El tema del aura siempre me llamó la atención y me fascinan esas personas que tienen la capacidad para poder visualizarla de forma natural. Eso sí, siempre la relacioné sólo con los seres humanos, pero la realidad es que todo lo que existe en el Universo tiene su propia aura.
Se trata de un conjunto de fuerzas electromagnéticas que salen de todos los cuerpos físicos. Se puede visualizar como capas coloridas que rodean a los cuerpos. En el caso de los seres vivientes el aura cambia de forma constante y en el caso de los objetos no vivientes se mantiene fija o estable.
El Aura alrededor de los humanos se compone de radiación electromagnetica: microondas, infrarrojas y luz UV. La parte de microondas de baja frecuencia e infrarroja del espectro (calor corporal) se presume que está relacionada con los niveles bajos de funcionamiento de nuestro cuerpo (ADN, metabolismo, circulación etc.). La parte UV tiene más que ver con el pensar, creatividad, emociones, etc.
Científicos de Rusia descubrieron que nuestro ADN puede ser alterado, influenciando su Aura microondas.
Se dice que si uno pudiera ver el aura de los demás, sería imposible que nos mintieran, ya que en ella se reflejan los pensamientos del ser que la posee.
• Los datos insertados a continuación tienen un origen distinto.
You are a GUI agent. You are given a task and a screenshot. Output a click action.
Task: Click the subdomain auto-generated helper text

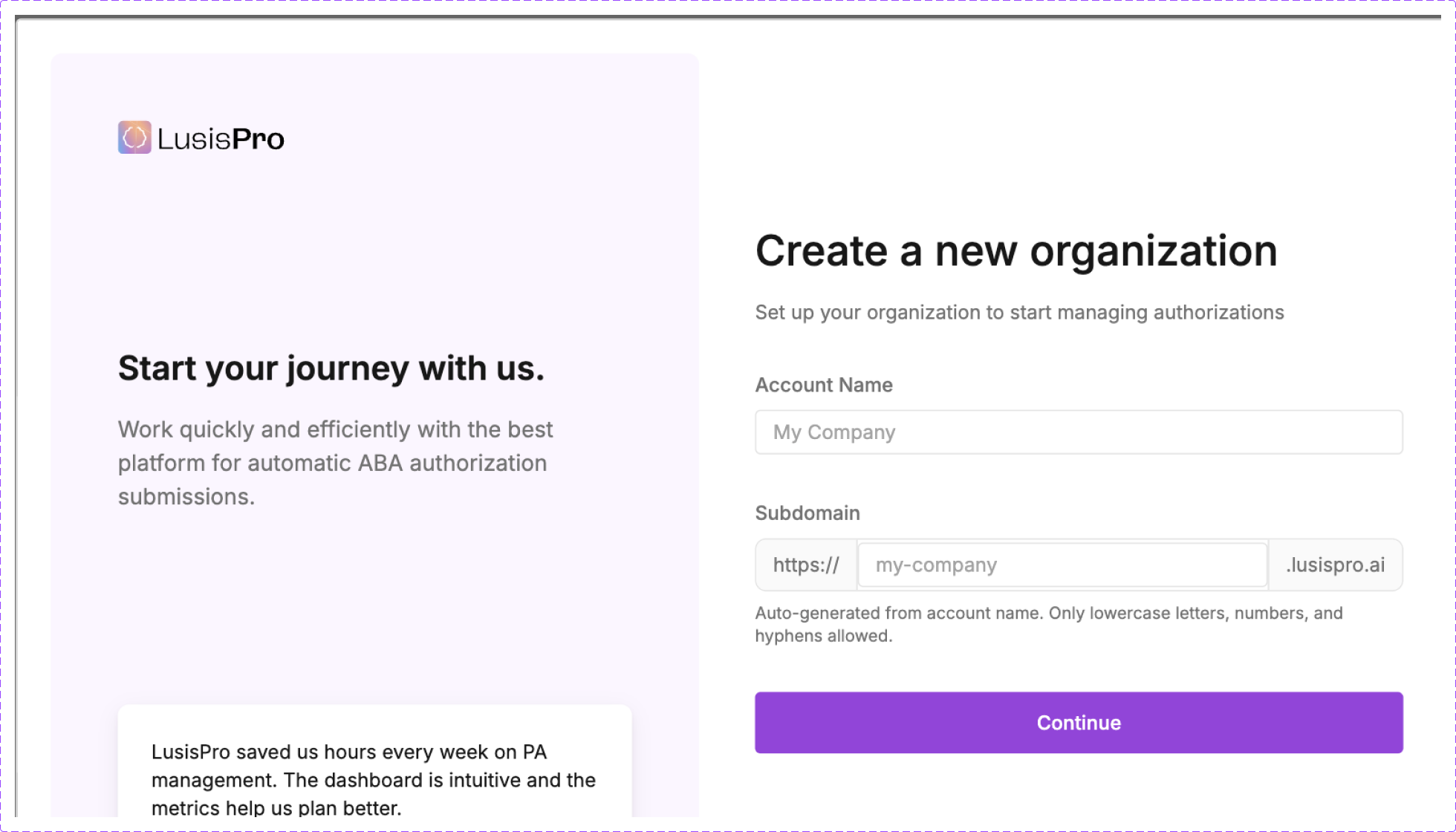[1048, 614]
Además podrían diagnosticarse enfermedades antes de que siquiera existan síntomas.
Aunque se presume que durante nuestros primeros años de vida nos era muy natural el visualizar el aura (lo cual nos hacía aceptar o rechazar a ciertas personas de acuerdo al color que rodeara su cuerpo), muchos nos hemos olvidado de cómo hacerlo. Y bueno, hay una serie de ejercicios que se pueden hacer para intentar verla, acá va uno:
Primer Ejercicio:
Nuestra visión es muy limitada y solo puede captar aquellas frecuencias de ondas que van del rojo al violeta, quedando fuera de esa delgada banda hacia abajo, lo infrarrojo y hacia arriba lo ultravioleta. Describiremos aquí una serie de ejercicios para ampliar la sensibilidad de nuestra vista, requisito imprescindible para llegar a visualizar la sutil existencia del aura humana.
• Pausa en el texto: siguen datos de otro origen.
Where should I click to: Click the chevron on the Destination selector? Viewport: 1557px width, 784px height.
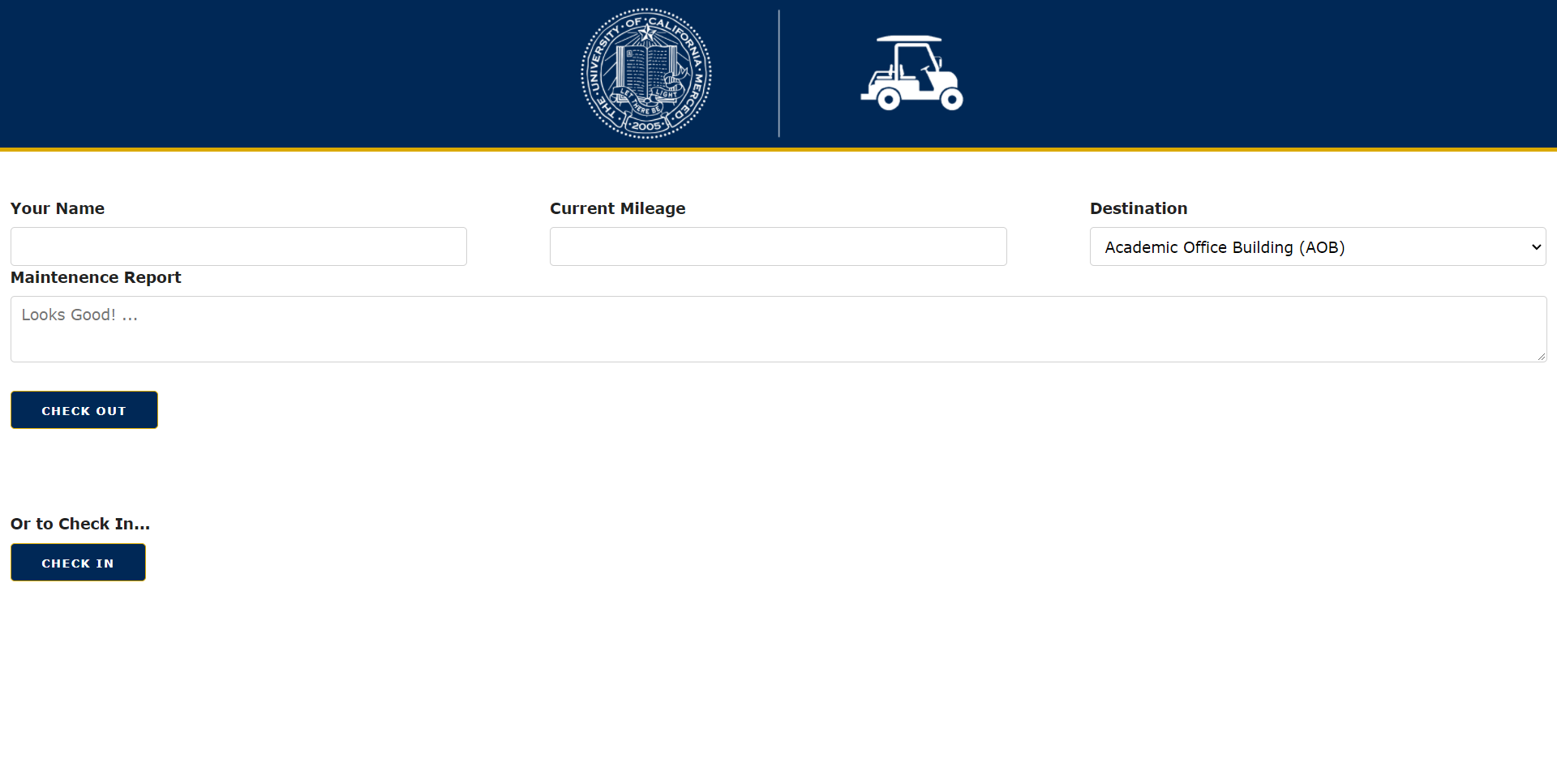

Sitúate a una distancia aproximada de un metro y medio de la pantalla y mira durante 30 segundos el punto negro que se halla entre las dos figuras. Esto hará que veas con tu visión periférica los dos círculos coloreados. Luego de ese lapso de tiempo notarás que las áreas coloreadas aparecen rodeadas de un "halo" de color diferente. Al estimularse los sensores periféricos de nuestro ojos, nuestra percepción del color es diferente a cuando utilizamos la visión central. Observa que cuanto más te concentres en la observación del punto negro, más y más brillante será el aura de los círculos coloreados. De este modo tu sensibilidad visual se incrementa.
Segundo Ejercicio:
Ahora apoya tu dedo sobre la pantalla justamente debajo del punto negro y repite la experiencia. En pocos instantes podrás captar con tu visión periférica, el aura alrrededor de tu dedo.